There was no sensation. None at all. One second they were pulling 0.9 gee through the Tampies’ Kialinninni system, with a dull red sun off their port stern; the next second, they were doing exactly the same thing except with a dazzling white sun directly ahead. “Marlowe?” Roman asked.

“Nothing, Captain,” the other said, shaking his head. “No glitches or transitions on any of the inboard sensors. Outboard scanners… no transitional data on any of them, either.”

“What’s the time-quantum on the sensors, the standard half picosecond?” Roman asked.

“Better than that, sir,” Marlowe told him. “The manual claims 0.05 picosecond; I’d guess it closer to 0.1, myself.”

A tenth of a picosecond or less. Zero time, by any reasonable definition. “Thank you. Lieutenant Kennedy? We have Alpha located yet?”

“Working on it, sir,” Kennedy said. Her voice was its usual unawed self, as if Jumping space horses was something she did every week. “Computer’s got the ecliptic plane identified, and it’s calculating from the Tampies’ data where the planet ought to be. It’ll be a few more minutes.”

Roman nodded, keying his intercom as mention of the Tampies brought a sudden idea to mind. “Captain to Handler. Sso-ngu, are you able to speak?”

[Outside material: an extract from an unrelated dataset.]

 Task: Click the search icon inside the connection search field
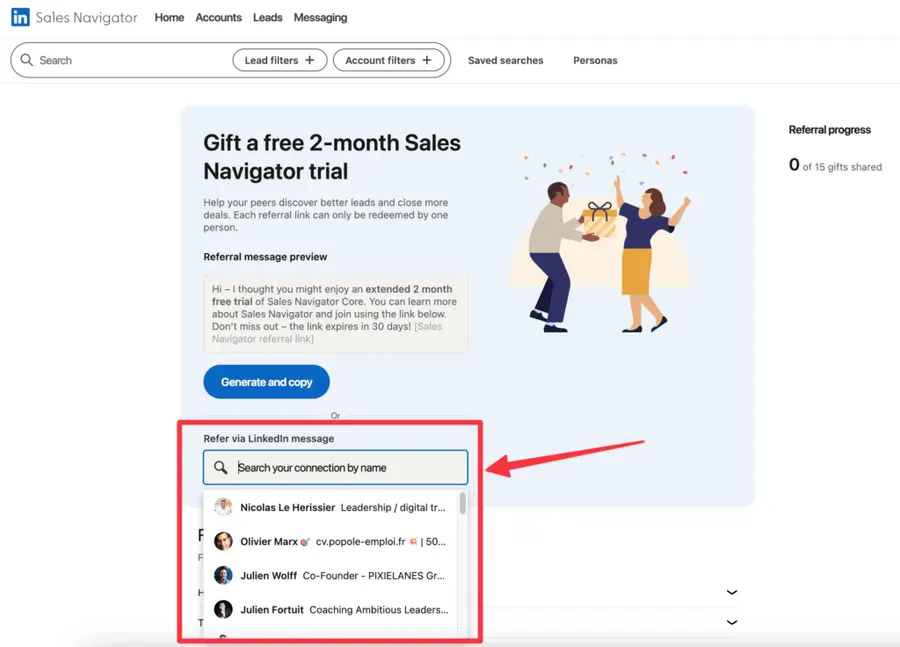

There was a short pause, and then the screen lit up with the Tampy’s image, his twisted face almost lost between the amplifier helmet and the red-white neckerchief. At least the sleeping animal wasn’t in view this way. “I hear, Rromaa,”

Sso-ngu said. “What is your wish?”

“Does Pegasus know where the planet is we’re heading for? Can it sense it, I mean, from here?”

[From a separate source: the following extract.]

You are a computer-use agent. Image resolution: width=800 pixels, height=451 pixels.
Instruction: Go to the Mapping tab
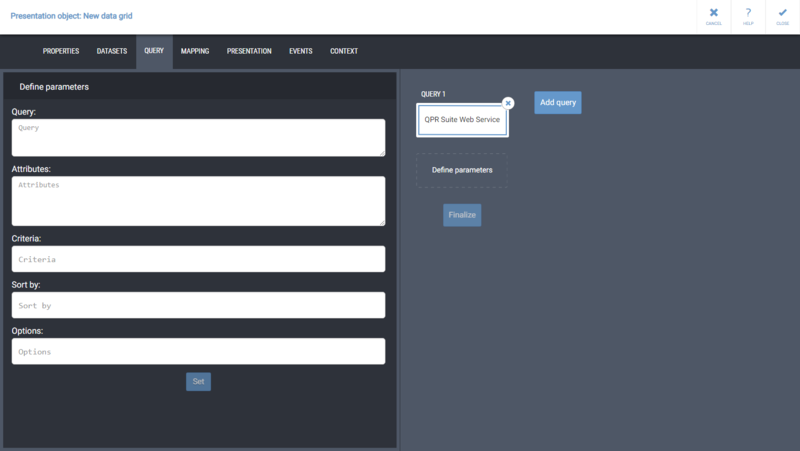(195, 51)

The Tampy’s face was unreadable, as usual. “I do not know,” he whined. “I know space horses can see many distant stars and solid objects within telekene range; that is all.”

“Yeah,” Roman grunted, annoyed despite the fact he’d half expected that answer.

One of the more maddening Tampy characteristics was their steadfast and muleheaded refusal to ever speculate aloud unless and until they had absolute proof one way or the other. Pressing Sso-ngu on the subject would do nothing but pull increasingly obscure facts about space horses from him; and while that might be a useful exercise some day, at the moment Roman couldn’t be bothered. “Well, then, just stand by,” he told the Tampy. “We’ll have the location in a few minutes and feed the direction back there. Until then, you might as well have Pegasus stop our acceleration.”

“Your wishes are ours.”

Roman frowned at the screen, wondering if the Tampy was being sarcastic. But that was hardly likely. “Very good. Execute.”